I call bs in the “first” thing. We’re expected to believe that the first people who surmounted a mountain in Asia are white?

jeremy north
jeremy north
3 years ago

Mountaineering is a relatively recent hobby. I see no reason to doubt Tenzing, an Asian and Hilary weren’t the first to reach the summit. Theirs is certainly the first verified successful expedition. Why do you doubt it? Do you have evidence of an earlier one?

Graham
Graham
3 years ago
Reply to  jeremy north

I think its just the year to rewrite [refocus? [pun intended]] history..
very interesting article BTW. Together with the comments about Apollo missions below, I’d love to see an article on Pentacon cameras in Space at some point (Esp the EE2).

jeremy north
jeremy north
3 years ago

I really enjoyed this article.
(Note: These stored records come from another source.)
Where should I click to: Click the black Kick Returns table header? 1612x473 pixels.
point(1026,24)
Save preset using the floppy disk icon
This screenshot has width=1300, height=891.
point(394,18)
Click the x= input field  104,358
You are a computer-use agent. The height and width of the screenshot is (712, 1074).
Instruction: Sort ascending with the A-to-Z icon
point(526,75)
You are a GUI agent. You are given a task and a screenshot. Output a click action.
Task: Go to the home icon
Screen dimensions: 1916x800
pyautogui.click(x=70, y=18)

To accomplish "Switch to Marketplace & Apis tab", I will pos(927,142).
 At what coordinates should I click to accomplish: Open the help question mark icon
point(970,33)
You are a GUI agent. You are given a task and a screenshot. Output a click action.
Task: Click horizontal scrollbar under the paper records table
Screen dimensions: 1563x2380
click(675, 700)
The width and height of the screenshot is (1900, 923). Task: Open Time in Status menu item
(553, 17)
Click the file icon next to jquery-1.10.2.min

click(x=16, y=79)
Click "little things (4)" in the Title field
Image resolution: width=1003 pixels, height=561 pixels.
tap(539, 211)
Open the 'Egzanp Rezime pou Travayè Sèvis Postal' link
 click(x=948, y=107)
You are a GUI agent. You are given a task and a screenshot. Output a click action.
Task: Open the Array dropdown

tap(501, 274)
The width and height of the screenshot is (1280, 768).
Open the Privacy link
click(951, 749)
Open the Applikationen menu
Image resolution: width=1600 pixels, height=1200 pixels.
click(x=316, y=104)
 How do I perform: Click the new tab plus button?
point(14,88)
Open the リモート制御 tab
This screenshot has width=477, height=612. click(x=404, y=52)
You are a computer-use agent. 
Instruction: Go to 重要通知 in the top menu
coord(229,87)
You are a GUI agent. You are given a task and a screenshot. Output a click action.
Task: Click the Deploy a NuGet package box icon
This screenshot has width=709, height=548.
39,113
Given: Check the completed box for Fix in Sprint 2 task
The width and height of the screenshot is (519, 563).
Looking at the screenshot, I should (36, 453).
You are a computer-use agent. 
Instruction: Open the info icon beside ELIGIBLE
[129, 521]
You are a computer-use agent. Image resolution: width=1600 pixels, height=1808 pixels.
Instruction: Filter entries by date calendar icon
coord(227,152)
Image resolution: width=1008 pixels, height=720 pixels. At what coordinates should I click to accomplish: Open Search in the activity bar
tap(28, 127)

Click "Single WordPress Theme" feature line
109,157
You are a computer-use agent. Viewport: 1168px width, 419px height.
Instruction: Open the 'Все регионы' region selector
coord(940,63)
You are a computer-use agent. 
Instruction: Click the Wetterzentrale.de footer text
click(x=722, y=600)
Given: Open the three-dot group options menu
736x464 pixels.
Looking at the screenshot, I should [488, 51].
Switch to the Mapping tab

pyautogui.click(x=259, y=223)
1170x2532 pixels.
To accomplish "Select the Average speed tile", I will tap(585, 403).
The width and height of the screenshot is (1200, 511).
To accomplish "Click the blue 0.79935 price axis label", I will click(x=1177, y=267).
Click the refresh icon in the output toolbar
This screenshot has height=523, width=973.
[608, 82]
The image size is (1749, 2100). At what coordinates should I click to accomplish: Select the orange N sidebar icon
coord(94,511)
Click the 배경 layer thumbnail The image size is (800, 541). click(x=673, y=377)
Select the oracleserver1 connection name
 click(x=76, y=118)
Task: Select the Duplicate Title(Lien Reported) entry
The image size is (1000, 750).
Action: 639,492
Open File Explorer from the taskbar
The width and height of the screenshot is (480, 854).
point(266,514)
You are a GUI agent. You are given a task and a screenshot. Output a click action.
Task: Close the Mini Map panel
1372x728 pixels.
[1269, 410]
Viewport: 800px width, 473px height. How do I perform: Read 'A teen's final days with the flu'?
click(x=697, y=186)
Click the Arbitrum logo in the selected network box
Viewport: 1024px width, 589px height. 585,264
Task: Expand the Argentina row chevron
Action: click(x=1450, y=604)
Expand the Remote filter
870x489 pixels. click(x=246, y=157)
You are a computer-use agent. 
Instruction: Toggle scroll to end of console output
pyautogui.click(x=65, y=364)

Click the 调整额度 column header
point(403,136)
One small correction however. There are a handful of images of Armstrong on the moon taken by Aldrin but you’d have to be an ultra nerd to know that. I’ve a thing for the Apollo missions. The iconic shot of Aldrin is my favourite ever photograph. It is somewhat redolent of the Tenzing picture to which you refer, a great analogy.

Jakibonham
Jakibonham
3 years ago

Edmund Hillary wasn’t “oddly shy”. He was just a humble man who didn’t like much fuss made of him or his achievements – a very common attitude amongst kiwi men of his generation.

Richard
Richard
6 months ago

These were sold in the UK in the mid 80s..my mother bought 3 for my 2 sisters and I. A bargain 35mm. I was still using my one into the early 2000s. Very tough, cheap and if you used a classic Fujifilm you’d get lovely toned shots.